Una doble moral que confirma una cierta sintonía entre la Unión Europea y el racismo practicado por los gobiernos soberanistas. Es evidente desde Polonia que se declara dispuesta a acoger «a todos los que llegarán de Ucrania», aunque carezcan de documentos: una posición en extremo contraria a la decisión polaca de establecer el estado de emergencia, construir una barrera metálica de 186 km de 5 metros de altura y cerrar la frontera con Belarús a los refugiados afganos o de otras nacionalidades consideradas indeseables. El mismo discurso pronunciado por Hungría por Viktor Orbán, que con una mano da la disponibilidad de Budapest para ayudar a las personas desplazadas, con la otra da la orden de llevar a cabo actos violentos contra los refugiados, que desde hace años son devueltos a las fronteras húngaras.

Una vez más, emerge el sustrato colonial europeo divide et impera desde el momento en que se impone un doble estándar de acogida y de acceso diferencial a la protección y a los derechos sociales aplicados en función de la procedencia de las personas. Una condición que vemos en varias ocasiones en los diversos países europeos occidentales, en los que el énfasis se pone más en la instrumental diferencia entre “refugiado de guerra” y “migrante económico” y que es él mismo el fruto de un nacionalismo y de un racismo rastreros que condicionan las opciones institucionales.

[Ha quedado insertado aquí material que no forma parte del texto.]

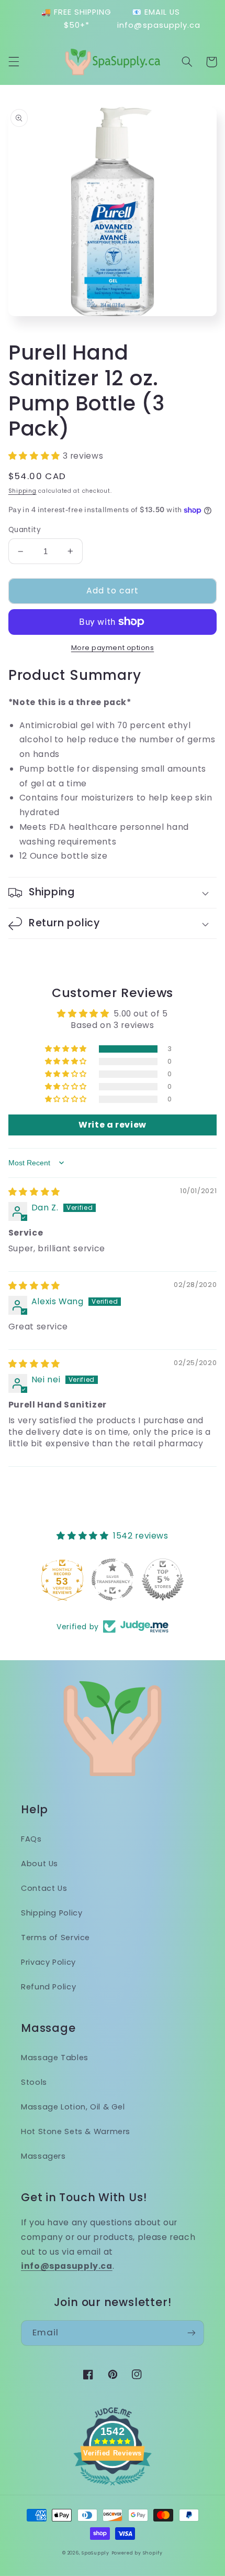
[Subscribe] (191, 2333)
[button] (14, 62)
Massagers (43, 2156)
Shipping (22, 491)
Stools (34, 2082)
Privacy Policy (48, 1962)
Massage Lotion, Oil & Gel (73, 2107)
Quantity (24, 530)
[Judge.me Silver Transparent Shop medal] (112, 1579)
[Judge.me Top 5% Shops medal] (163, 1579)
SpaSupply (95, 2553)
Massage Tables (54, 2057)
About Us (39, 1863)
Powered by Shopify (137, 2553)
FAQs (31, 1839)
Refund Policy (48, 1987)
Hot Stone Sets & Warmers (75, 2131)
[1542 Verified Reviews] (112, 2487)
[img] (34, 1192)
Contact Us (44, 1888)
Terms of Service (55, 1937)
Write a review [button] (112, 1125)
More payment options (112, 647)
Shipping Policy (51, 1913)
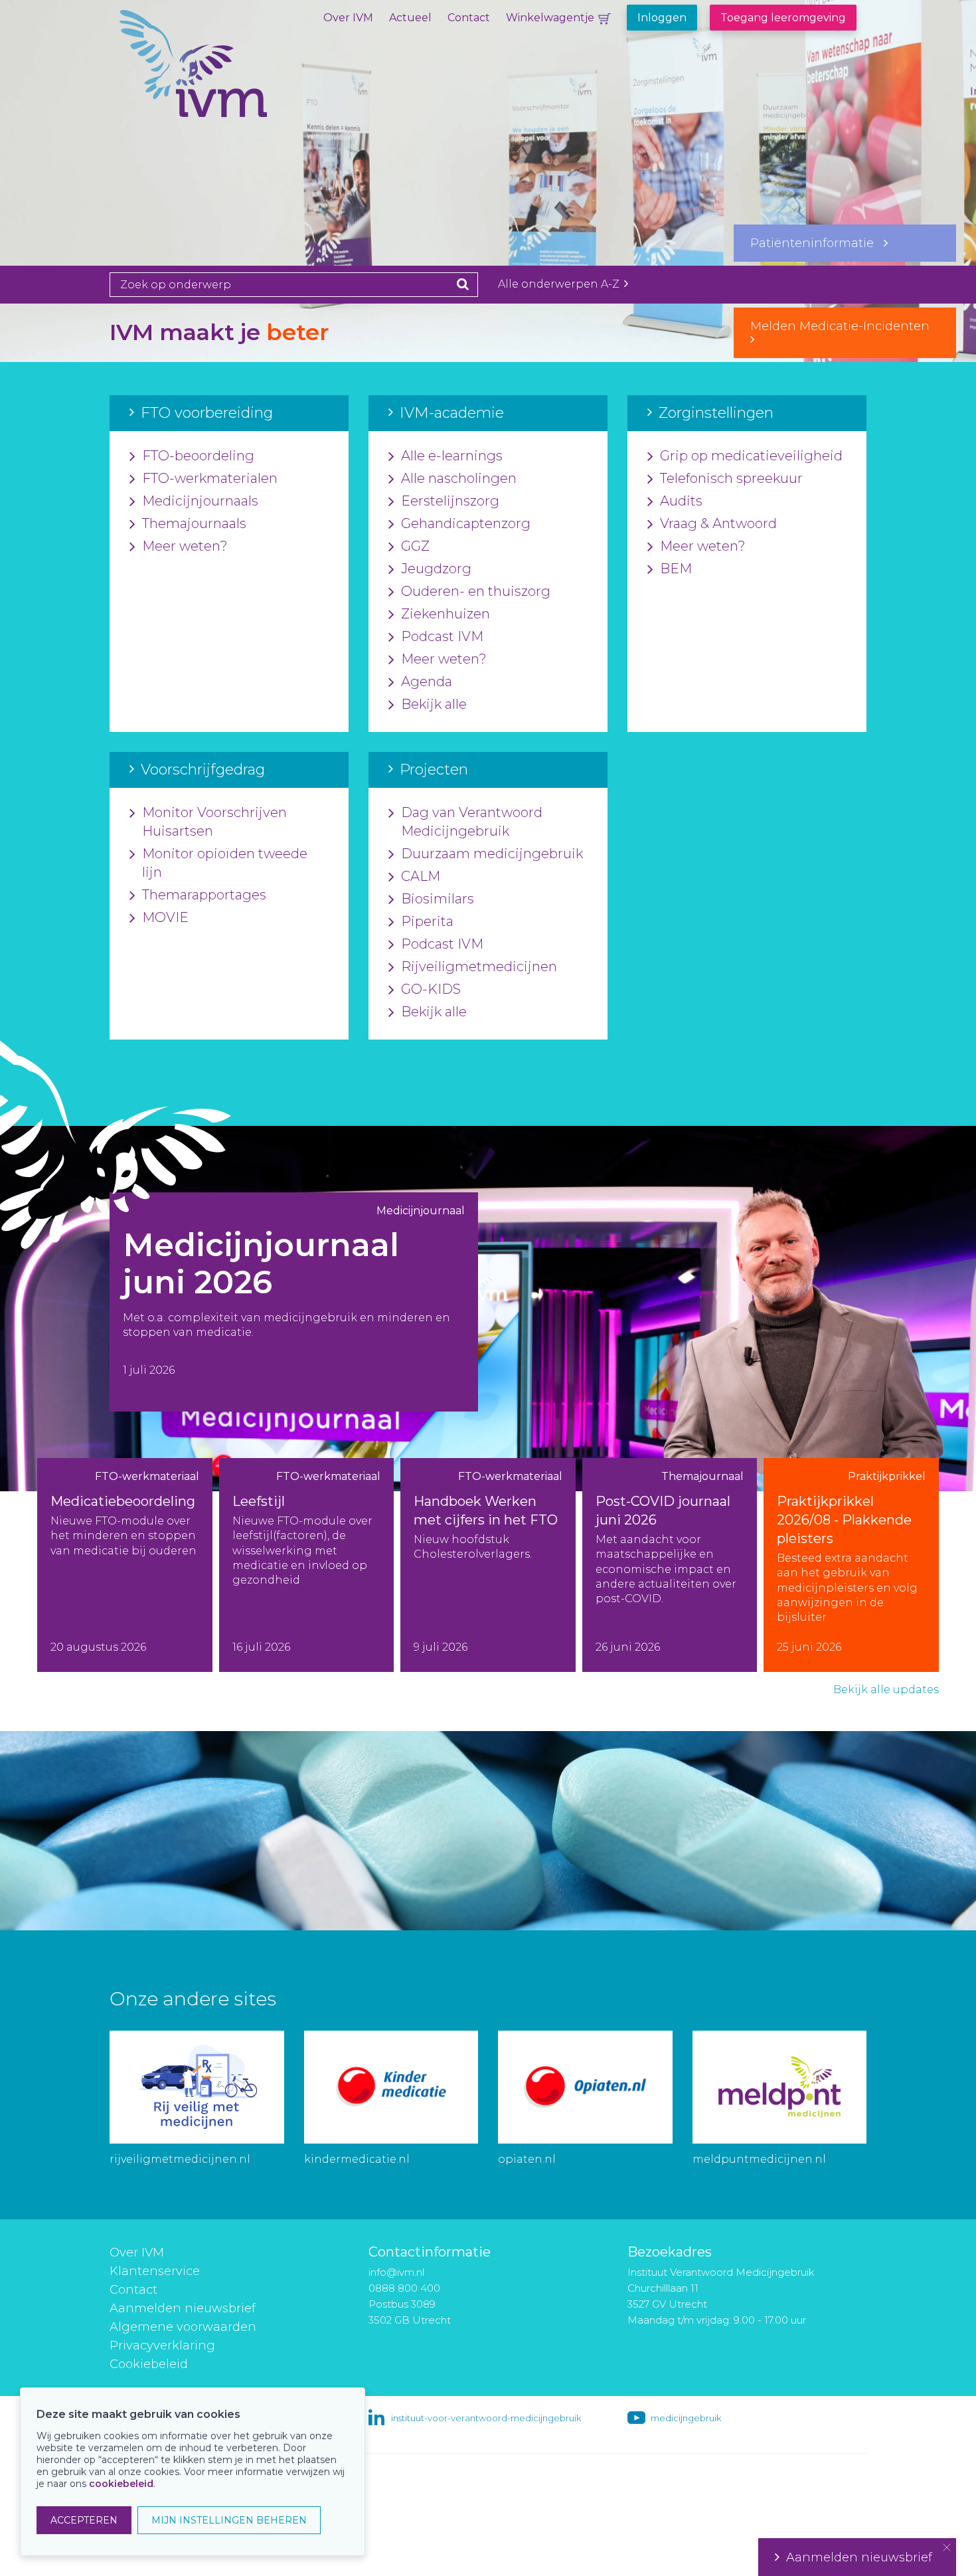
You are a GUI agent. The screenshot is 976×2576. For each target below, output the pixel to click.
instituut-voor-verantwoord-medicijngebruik (486, 2418)
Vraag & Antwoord (718, 523)
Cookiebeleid (149, 2364)
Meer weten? (185, 546)
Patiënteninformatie (817, 243)
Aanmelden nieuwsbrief (183, 2308)
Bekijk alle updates (886, 1689)
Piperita (427, 921)
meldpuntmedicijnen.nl (759, 2159)
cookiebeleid (121, 2484)
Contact (468, 17)
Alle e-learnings (452, 456)
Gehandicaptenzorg (465, 523)
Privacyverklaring (162, 2345)
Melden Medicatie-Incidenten (844, 326)
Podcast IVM (442, 636)
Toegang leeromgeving (783, 17)
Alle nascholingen (459, 478)
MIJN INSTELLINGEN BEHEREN (229, 2520)
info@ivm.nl (396, 2272)
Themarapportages (204, 895)
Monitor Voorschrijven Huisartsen (214, 821)
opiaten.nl (527, 2159)
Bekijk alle (434, 704)
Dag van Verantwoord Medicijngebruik (471, 821)
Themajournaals (194, 523)
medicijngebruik (686, 2418)
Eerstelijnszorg (450, 501)
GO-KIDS (431, 989)
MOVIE (165, 917)
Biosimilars (437, 899)
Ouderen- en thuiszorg (475, 591)
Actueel (410, 17)
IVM (239, 76)
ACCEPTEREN (84, 2520)
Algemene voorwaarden (183, 2327)
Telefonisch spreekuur (731, 478)
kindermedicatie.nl (357, 2159)
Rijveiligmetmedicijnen (479, 966)
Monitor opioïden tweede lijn (224, 863)
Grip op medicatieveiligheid (751, 456)
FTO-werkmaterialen (210, 478)
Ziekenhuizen (445, 614)
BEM (676, 569)
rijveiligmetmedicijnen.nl (180, 2159)
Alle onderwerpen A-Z (560, 284)
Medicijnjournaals (200, 501)
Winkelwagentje (550, 17)
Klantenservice (155, 2271)
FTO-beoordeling (198, 456)
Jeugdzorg (436, 569)
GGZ (415, 546)
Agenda (426, 682)
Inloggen (662, 17)
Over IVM (348, 17)
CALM (420, 876)
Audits (681, 501)
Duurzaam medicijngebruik (492, 854)
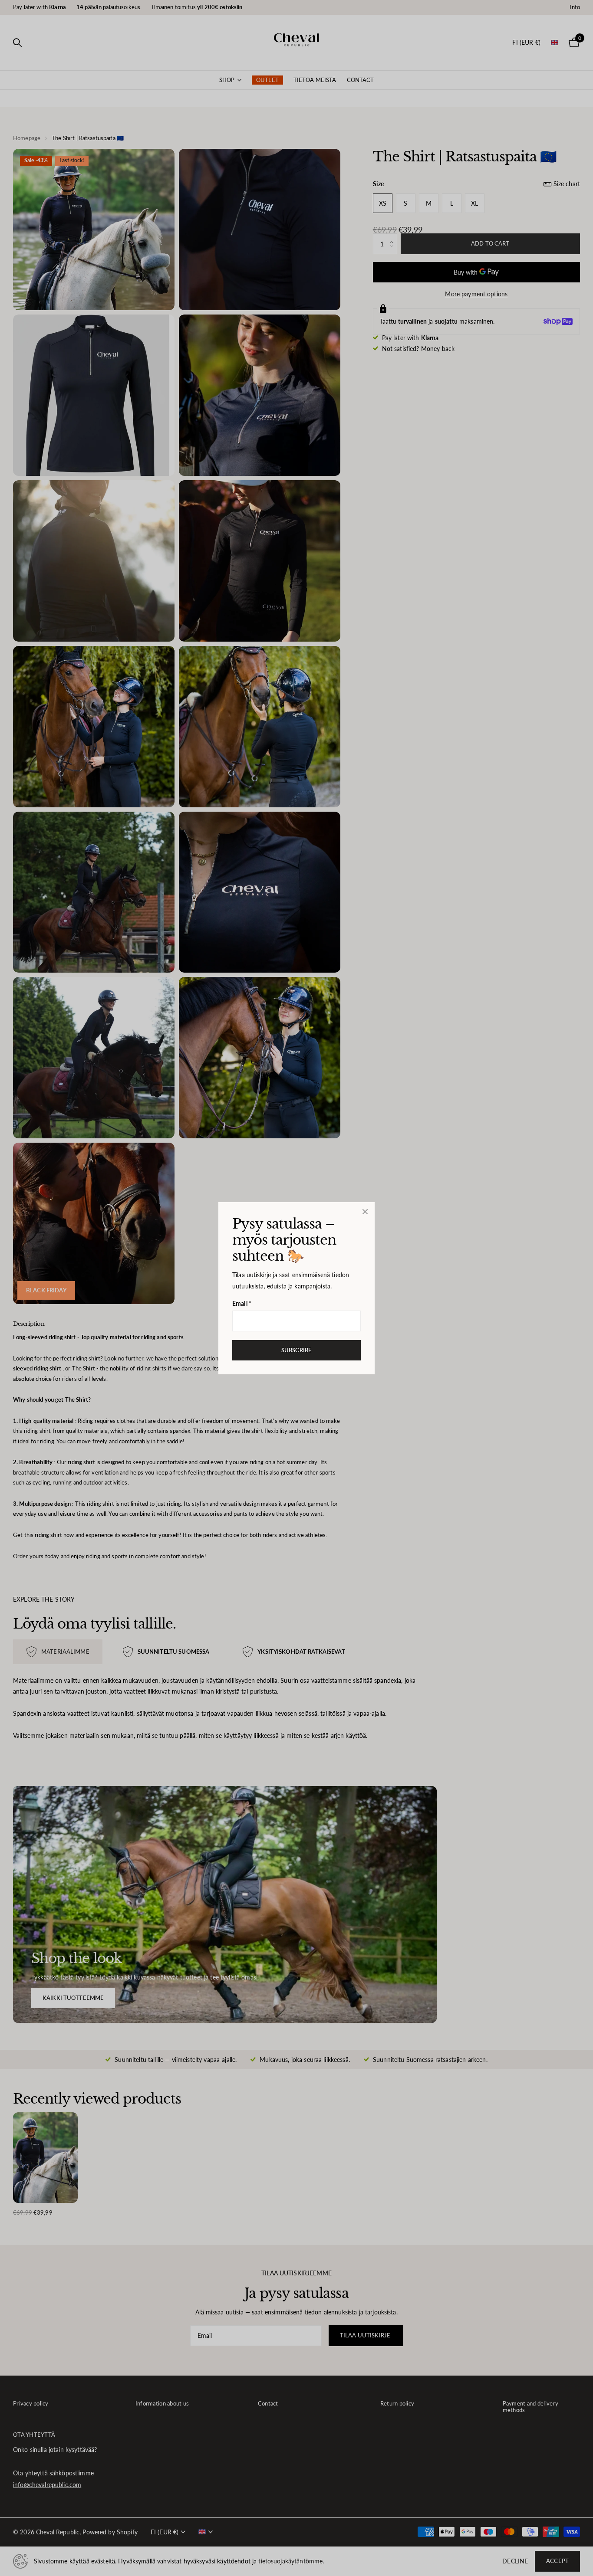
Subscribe (296, 1349)
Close (365, 1211)
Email (241, 1303)
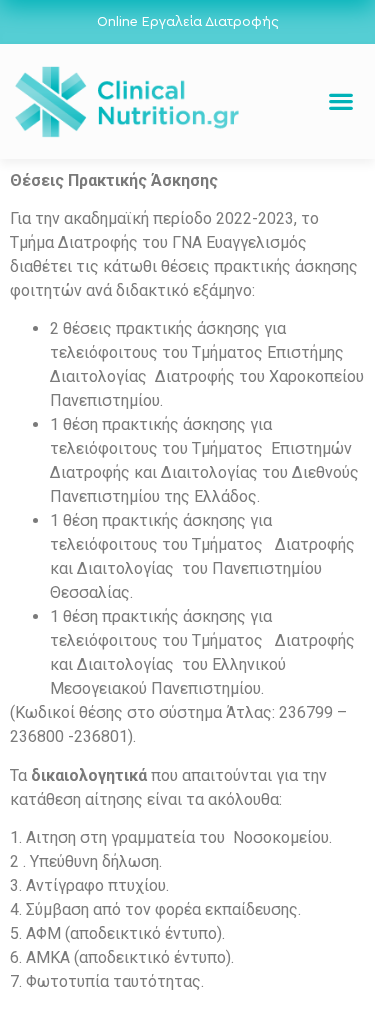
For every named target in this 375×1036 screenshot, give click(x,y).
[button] (340, 101)
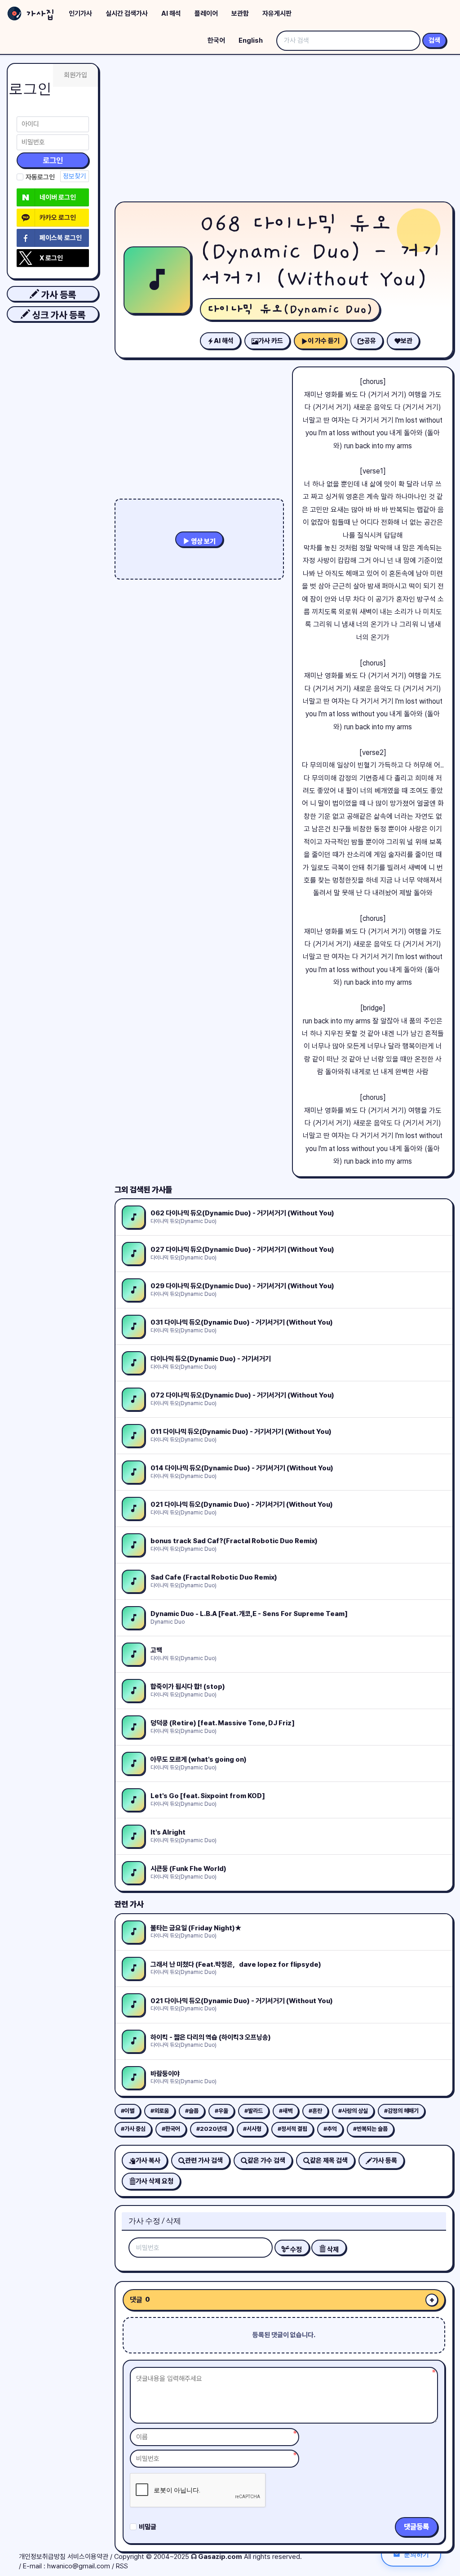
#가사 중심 (133, 2128)
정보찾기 (74, 176)
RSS (122, 2566)
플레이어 (206, 13)
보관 (406, 341)
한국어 (216, 40)
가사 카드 (270, 341)
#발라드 (253, 2110)
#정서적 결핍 (292, 2128)
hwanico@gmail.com (78, 2566)
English (251, 40)
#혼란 (315, 2110)
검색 (434, 40)
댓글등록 (416, 2526)
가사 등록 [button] (57, 294)
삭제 (332, 2250)
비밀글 (147, 2527)
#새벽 (285, 2110)
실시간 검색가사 (127, 13)
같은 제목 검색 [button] (329, 2160)
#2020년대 (211, 2128)
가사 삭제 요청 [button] (154, 2181)
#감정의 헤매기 (401, 2110)
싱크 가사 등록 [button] (57, 315)
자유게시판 (277, 13)
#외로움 (159, 2110)
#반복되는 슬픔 (370, 2128)
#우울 (221, 2110)
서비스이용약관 (87, 2557)
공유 (370, 341)
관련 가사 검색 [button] (204, 2160)
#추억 (330, 2128)
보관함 (240, 13)
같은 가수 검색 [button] (266, 2160)
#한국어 (171, 2128)
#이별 (127, 2110)
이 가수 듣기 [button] (324, 341)
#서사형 (252, 2128)
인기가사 (80, 13)
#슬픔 (192, 2110)
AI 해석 (171, 13)
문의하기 (416, 2554)
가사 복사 (148, 2160)
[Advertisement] (284, 130)
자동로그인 (40, 177)
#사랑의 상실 (353, 2110)
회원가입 (75, 75)
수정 (295, 2250)
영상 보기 (203, 541)
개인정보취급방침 (42, 2557)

Desertar de la guerra significa, pues, romper toda forma de nacionalismo, rehabilitar en el plano político aquellas batallas por el acceso global a los derechos y a la libre movilidad humana que son y seguirán siendo un patrimonio fundamental para los movimientos sociales. Por último, significa dar espacio y apoyar a los “desertores” rusos, es decir, a los movimientos sociales y subjetivos que en estos días se están movilizando con valentía contra la guerra y contra las políticas de Putin y que están sufriendo una represión sin precedentes.